W opisie mamy _ http://whiteenergy.eu/osiagniecia/generator-tarczowy-20kw/
podwójnym rotorem z silnymi magnesami trwałym
Co w domyśle oznacza neodymowe magnesy!
To ma średnicę około 80 cm i można połączyć takich kilka z silnikiem 4.1 litra Forda i jeden przeznaczyć na produkcję wodoru i tlenu!
I już masz energię za darmo!
Cytat: |
Tesla korzystal z wnioskow Faraday’a –> Tesla Master of Lightning. |
Tesla twierdził i udowadniał, ze energia jest wolna, jest jej mnóstwo i trzeba ją ujarzmiać.
Każdy, kto temu zaprzecza, jest ewidentnym głupcem.
Z tych powodów bankierzy, w szczególności J.P. Morgan u schyłku życia Tesli starali się go zniszczyć i niemal żadne podręczniki na temat największego umysłu technicznego ludzkości, czyli Tesli uparcie myślą.
To nie moje zdanie laika jest w tym temacie ważne. To opinia najtęższego umysłu świata technicznego, Tesli. To on tak twierdzi i dał wiele dowodów na to, że jest to możliwe.
Jeżeli ktoś twierdzi że piszę bzdury, powtarzam jedynie po Tesli!
Wszystkie próby uzyskania darmowej energii były i są nadal blokowane.
Ponieważ wolna energia oznacza brak kontroli nad prądem.
A tak globalistyczne wyłączą ci prąd i światło, wyłączą chipa i zdechniesz z głodu, jeżeli nie będziesz całował ich po rękach.
Dlatego tak nachalnie bronią nam dostępu do bezpłatnej energii.
Dlatego rząd Australii nie zezwolił na produkcję generatorów Lutec.
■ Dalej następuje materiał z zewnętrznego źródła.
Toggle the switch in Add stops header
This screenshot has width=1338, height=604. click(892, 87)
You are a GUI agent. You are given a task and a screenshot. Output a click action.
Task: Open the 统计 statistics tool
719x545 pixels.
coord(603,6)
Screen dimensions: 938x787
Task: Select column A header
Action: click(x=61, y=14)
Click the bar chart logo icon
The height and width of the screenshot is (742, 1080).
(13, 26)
Gdyby oszukiwali, nikt by tego nie kupował a ci, którzy daliby się na to nabrać, zasypaliby gości z Lutec sprawami sądowymi.
Aktualnie… zezwolenie na produkcję byłoby gwoździem do trumny Lutec, gdyby było to oszustwem!
Nie można zrobić kasy na bezwartościowym bublu, który nie funkcjonuje. Lutek ośmieszyłby się, i naturalną koleją rzeczy byłoby… bankructwo.
Ale australijskie pachołki Rockefellerów wiedziały dobrze, dlaczego należało zabronić owej produkcji.
Przecież 2 takie generatory pod maską małego samochodu – mamy 50 kW mocy z o wiele większym momencie obrotowym czyli jazda byłaby znacznie lepsza niż silnikiem spalinowym o mocy 50 kW. W dodatku jazda za darmo.
Kto straciłby? Rządy i Rockefellerzy, Sorosy! Utraciliby totalną kontrolę oraz mnóstwo pieniędzy!
Tesla był geniuszem i Lutec to potwierdził.
https://kefir2010.wordpress.com/2013/12/08/zaskakujace-sekrety-wolnej-bezplatnej-energii/
Bardzo ciekawie napisane. Pozdrawiam serdecznie.